MATERIALS PROVIDED Start Marker

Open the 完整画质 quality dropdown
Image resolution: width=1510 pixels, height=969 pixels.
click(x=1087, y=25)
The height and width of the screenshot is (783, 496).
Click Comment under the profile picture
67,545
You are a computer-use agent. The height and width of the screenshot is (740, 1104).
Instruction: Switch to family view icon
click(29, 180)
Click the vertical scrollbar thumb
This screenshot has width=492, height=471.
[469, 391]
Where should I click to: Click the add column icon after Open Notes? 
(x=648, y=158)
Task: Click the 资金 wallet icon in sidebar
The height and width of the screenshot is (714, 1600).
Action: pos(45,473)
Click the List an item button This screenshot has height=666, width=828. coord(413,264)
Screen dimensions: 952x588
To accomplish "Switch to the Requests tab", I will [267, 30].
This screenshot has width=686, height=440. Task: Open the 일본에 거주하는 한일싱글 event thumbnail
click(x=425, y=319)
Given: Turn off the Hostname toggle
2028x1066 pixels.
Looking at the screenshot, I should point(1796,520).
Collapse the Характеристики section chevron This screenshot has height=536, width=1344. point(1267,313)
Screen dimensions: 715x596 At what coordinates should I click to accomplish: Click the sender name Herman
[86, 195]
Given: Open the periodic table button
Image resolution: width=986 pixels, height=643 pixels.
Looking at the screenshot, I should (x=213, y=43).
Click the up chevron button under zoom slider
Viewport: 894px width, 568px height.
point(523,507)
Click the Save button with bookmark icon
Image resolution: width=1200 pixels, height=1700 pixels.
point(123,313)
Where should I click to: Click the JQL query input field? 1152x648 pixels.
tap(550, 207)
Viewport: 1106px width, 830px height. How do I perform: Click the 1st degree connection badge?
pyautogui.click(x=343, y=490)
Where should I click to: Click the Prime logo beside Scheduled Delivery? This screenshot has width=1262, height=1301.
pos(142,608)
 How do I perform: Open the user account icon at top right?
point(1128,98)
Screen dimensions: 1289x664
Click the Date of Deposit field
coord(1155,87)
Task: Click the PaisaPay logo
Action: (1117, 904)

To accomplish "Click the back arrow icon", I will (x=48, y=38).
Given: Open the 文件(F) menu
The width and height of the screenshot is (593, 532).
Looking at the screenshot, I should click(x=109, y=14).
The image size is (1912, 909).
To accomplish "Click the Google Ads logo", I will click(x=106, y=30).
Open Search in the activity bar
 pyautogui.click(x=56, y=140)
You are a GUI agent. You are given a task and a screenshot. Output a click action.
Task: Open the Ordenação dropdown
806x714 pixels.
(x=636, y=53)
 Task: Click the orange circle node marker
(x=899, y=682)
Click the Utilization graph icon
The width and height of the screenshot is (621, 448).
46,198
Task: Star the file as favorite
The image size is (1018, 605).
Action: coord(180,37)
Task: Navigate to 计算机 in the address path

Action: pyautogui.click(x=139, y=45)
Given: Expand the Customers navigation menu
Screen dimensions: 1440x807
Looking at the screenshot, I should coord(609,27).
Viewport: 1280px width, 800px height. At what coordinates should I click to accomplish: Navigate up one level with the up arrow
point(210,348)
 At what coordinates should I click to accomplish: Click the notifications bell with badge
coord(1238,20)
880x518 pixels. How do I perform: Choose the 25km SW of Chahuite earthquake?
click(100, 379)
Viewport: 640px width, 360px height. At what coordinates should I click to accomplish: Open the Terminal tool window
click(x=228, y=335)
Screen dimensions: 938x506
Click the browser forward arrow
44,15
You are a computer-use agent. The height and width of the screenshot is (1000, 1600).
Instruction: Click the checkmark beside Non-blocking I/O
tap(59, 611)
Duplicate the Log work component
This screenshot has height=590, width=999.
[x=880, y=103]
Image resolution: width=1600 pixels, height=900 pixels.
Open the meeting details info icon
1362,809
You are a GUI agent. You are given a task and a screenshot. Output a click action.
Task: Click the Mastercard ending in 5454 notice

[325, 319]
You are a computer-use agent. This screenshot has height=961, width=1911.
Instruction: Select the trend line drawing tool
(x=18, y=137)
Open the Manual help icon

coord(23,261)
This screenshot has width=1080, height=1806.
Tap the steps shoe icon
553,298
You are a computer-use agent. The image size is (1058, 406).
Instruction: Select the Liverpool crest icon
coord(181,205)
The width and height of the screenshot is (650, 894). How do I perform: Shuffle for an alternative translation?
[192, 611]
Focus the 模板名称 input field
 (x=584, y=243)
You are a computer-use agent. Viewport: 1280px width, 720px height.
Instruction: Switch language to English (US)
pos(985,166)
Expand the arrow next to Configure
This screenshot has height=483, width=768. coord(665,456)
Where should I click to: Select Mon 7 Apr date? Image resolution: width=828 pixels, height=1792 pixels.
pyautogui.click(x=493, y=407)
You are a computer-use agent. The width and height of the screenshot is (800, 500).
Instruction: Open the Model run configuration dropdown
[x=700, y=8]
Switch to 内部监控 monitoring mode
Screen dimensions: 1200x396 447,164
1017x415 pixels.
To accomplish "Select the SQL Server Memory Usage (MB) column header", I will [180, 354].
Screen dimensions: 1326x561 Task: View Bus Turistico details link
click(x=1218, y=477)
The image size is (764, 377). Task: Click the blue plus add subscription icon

MATERIALS PROVIDED End Marker

▶ REQUIREMENT
Output every entry exactly.

▶ EXPECTED OUTPUT
Open the 完整画质 quality dropdown
Image resolution: width=1510 pixels, height=969 pixels.
click(x=1087, y=25)
The height and width of the screenshot is (783, 496).
Click Comment under the profile picture
67,545
You are a computer-use agent. The height and width of the screenshot is (740, 1104).
Instruction: Switch to family view icon
click(29, 180)
Click the vertical scrollbar thumb
This screenshot has width=492, height=471.
[469, 391]
Where should I click to: Click the add column icon after Open Notes? 
(x=648, y=158)
Task: Click the 资金 wallet icon in sidebar
The height and width of the screenshot is (714, 1600).
Action: pos(45,473)
Click the List an item button This screenshot has height=666, width=828. coord(413,264)
Screen dimensions: 952x588
To accomplish "Switch to the Requests tab", I will [267, 30].
This screenshot has width=686, height=440. Task: Open the 일본에 거주하는 한일싱글 event thumbnail
click(x=425, y=319)
Given: Turn off the Hostname toggle
2028x1066 pixels.
Looking at the screenshot, I should point(1796,520).
Collapse the Характеристики section chevron This screenshot has height=536, width=1344. point(1267,313)
Screen dimensions: 715x596 At what coordinates should I click to accomplish: Click the sender name Herman
[86, 195]
Given: Open the periodic table button
Image resolution: width=986 pixels, height=643 pixels.
Looking at the screenshot, I should (x=213, y=43).
Click the up chevron button under zoom slider
Viewport: 894px width, 568px height.
point(523,507)
Click the Save button with bookmark icon
Image resolution: width=1200 pixels, height=1700 pixels.
point(123,313)
Where should I click to: Click the JQL query input field? 1152x648 pixels.
tap(550, 207)
Viewport: 1106px width, 830px height. How do I perform: Click the 1st degree connection badge?
pyautogui.click(x=343, y=490)
Where should I click to: Click the Prime logo beside Scheduled Delivery? This screenshot has width=1262, height=1301.
pos(142,608)
 How do I perform: Open the user account icon at top right?
point(1128,98)
Screen dimensions: 1289x664
Click the Date of Deposit field
coord(1155,87)
Task: Click the PaisaPay logo
Action: (1117, 904)

To accomplish "Click the back arrow icon", I will (x=48, y=38).
Given: Open the 文件(F) menu
The width and height of the screenshot is (593, 532).
Looking at the screenshot, I should click(x=109, y=14).
The image size is (1912, 909).
To accomplish "Click the Google Ads logo", I will click(x=106, y=30).
Open Search in the activity bar
 pyautogui.click(x=56, y=140)
You are a GUI agent. You are given a task and a screenshot. Output a click action.
Task: Open the Ordenação dropdown
806x714 pixels.
(x=636, y=53)
 Task: Click the orange circle node marker
(x=899, y=682)
Click the Utilization graph icon
The width and height of the screenshot is (621, 448).
46,198
Task: Star the file as favorite
The image size is (1018, 605).
Action: coord(180,37)
Task: Navigate to 计算机 in the address path

Action: pyautogui.click(x=139, y=45)
Given: Expand the Customers navigation menu
Screen dimensions: 1440x807
Looking at the screenshot, I should coord(609,27).
Viewport: 1280px width, 800px height. At what coordinates should I click to accomplish: Navigate up one level with the up arrow
point(210,348)
 At what coordinates should I click to accomplish: Click the notifications bell with badge
coord(1238,20)
880x518 pixels. How do I perform: Choose the 25km SW of Chahuite earthquake?
click(100, 379)
Viewport: 640px width, 360px height. At what coordinates should I click to accomplish: Open the Terminal tool window
click(x=228, y=335)
Screen dimensions: 938x506
Click the browser forward arrow
44,15
You are a computer-use agent. The height and width of the screenshot is (1000, 1600).
Instruction: Click the checkmark beside Non-blocking I/O
tap(59, 611)
Duplicate the Log work component
This screenshot has height=590, width=999.
[x=880, y=103]
Image resolution: width=1600 pixels, height=900 pixels.
Open the meeting details info icon
1362,809
You are a GUI agent. You are given a task and a screenshot. Output a click action.
Task: Click the Mastercard ending in 5454 notice

[325, 319]
You are a computer-use agent. This screenshot has height=961, width=1911.
Instruction: Select the trend line drawing tool
(x=18, y=137)
Open the Manual help icon

coord(23,261)
This screenshot has width=1080, height=1806.
Tap the steps shoe icon
553,298
You are a computer-use agent. The image size is (1058, 406).
Instruction: Select the Liverpool crest icon
coord(181,205)
The width and height of the screenshot is (650, 894). How do I perform: Shuffle for an alternative translation?
[192, 611]
Focus the 模板名称 input field
 (x=584, y=243)
You are a computer-use agent. Viewport: 1280px width, 720px height.
Instruction: Switch language to English (US)
pos(985,166)
Expand the arrow next to Configure
This screenshot has height=483, width=768. coord(665,456)
Where should I click to: Select Mon 7 Apr date? Image resolution: width=828 pixels, height=1792 pixels.
pyautogui.click(x=493, y=407)
You are a computer-use agent. The width and height of the screenshot is (800, 500).
Instruction: Open the Model run configuration dropdown
[x=700, y=8]
Switch to 内部监控 monitoring mode
Screen dimensions: 1200x396 447,164
1017x415 pixels.
To accomplish "Select the SQL Server Memory Usage (MB) column header", I will [180, 354].
Screen dimensions: 1326x561 Task: View Bus Turistico details link
click(x=1218, y=477)
The image size is (764, 377). Task: Click the blue plus add subscription icon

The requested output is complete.